**Problem statement**
Please write the data out once more, exactly as it is given.

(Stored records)
......
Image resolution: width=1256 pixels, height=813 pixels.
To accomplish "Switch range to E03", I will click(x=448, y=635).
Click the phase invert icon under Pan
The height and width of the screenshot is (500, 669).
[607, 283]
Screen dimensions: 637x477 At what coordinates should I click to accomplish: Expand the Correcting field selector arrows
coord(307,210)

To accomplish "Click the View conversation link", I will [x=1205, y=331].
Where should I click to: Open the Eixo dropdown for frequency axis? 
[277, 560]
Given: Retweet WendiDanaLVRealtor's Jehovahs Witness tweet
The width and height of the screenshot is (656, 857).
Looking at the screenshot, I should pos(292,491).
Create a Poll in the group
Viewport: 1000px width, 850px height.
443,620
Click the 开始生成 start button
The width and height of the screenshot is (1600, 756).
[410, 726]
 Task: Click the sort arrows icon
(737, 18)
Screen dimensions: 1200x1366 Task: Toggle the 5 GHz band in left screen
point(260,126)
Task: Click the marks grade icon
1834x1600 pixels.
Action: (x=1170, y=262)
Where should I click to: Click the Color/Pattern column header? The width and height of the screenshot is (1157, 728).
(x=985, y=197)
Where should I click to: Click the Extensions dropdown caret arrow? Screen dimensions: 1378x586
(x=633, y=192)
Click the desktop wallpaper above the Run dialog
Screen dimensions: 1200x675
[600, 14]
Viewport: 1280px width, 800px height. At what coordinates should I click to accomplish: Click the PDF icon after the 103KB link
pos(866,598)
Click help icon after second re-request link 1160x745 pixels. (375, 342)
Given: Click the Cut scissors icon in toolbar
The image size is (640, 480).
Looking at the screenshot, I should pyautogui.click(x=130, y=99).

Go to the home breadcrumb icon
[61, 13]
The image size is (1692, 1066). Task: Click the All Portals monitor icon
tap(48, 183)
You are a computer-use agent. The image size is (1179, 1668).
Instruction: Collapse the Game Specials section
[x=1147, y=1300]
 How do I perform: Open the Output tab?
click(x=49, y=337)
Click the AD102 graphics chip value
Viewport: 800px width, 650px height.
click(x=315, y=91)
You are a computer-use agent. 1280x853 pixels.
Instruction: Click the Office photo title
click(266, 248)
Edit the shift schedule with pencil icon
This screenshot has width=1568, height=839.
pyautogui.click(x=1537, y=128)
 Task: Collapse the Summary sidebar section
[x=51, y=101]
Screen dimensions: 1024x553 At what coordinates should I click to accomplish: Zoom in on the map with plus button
......
**Answer for this exercise**
Image resolution: width=1256 pixels, height=813 pixels.
To accomplish "Switch range to E03", I will click(x=448, y=635).
Click the phase invert icon under Pan
The height and width of the screenshot is (500, 669).
[607, 283]
Screen dimensions: 637x477 At what coordinates should I click to accomplish: Expand the Correcting field selector arrows
coord(307,210)

To accomplish "Click the View conversation link", I will [x=1205, y=331].
Where should I click to: Open the Eixo dropdown for frequency axis? 
[277, 560]
Given: Retweet WendiDanaLVRealtor's Jehovahs Witness tweet
The width and height of the screenshot is (656, 857).
Looking at the screenshot, I should pos(292,491).
Create a Poll in the group
Viewport: 1000px width, 850px height.
443,620
Click the 开始生成 start button
The width and height of the screenshot is (1600, 756).
[410, 726]
 Task: Click the sort arrows icon
(737, 18)
Screen dimensions: 1200x1366 Task: Toggle the 5 GHz band in left screen
point(260,126)
Task: Click the marks grade icon
1834x1600 pixels.
Action: (x=1170, y=262)
Where should I click to: Click the Color/Pattern column header? The width and height of the screenshot is (1157, 728).
(x=985, y=197)
Where should I click to: Click the Extensions dropdown caret arrow? Screen dimensions: 1378x586
(x=633, y=192)
Click the desktop wallpaper above the Run dialog
Screen dimensions: 1200x675
[600, 14]
Viewport: 1280px width, 800px height. At what coordinates should I click to accomplish: Click the PDF icon after the 103KB link
pos(866,598)
Click help icon after second re-request link 1160x745 pixels. (375, 342)
Given: Click the Cut scissors icon in toolbar
The image size is (640, 480).
Looking at the screenshot, I should pyautogui.click(x=130, y=99).

Go to the home breadcrumb icon
[61, 13]
The image size is (1692, 1066). Task: Click the All Portals monitor icon
tap(48, 183)
You are a computer-use agent. The image size is (1179, 1668).
Instruction: Collapse the Game Specials section
[x=1147, y=1300]
 How do I perform: Open the Output tab?
click(x=49, y=337)
Click the AD102 graphics chip value
Viewport: 800px width, 650px height.
click(x=315, y=91)
You are a computer-use agent. 1280x853 pixels.
Instruction: Click the Office photo title
click(266, 248)
Edit the shift schedule with pencil icon
This screenshot has width=1568, height=839.
pyautogui.click(x=1537, y=128)
 Task: Collapse the Summary sidebar section
[x=51, y=101]
Screen dimensions: 1024x553 At what coordinates should I click to accomplish: Zoom in on the map with plus button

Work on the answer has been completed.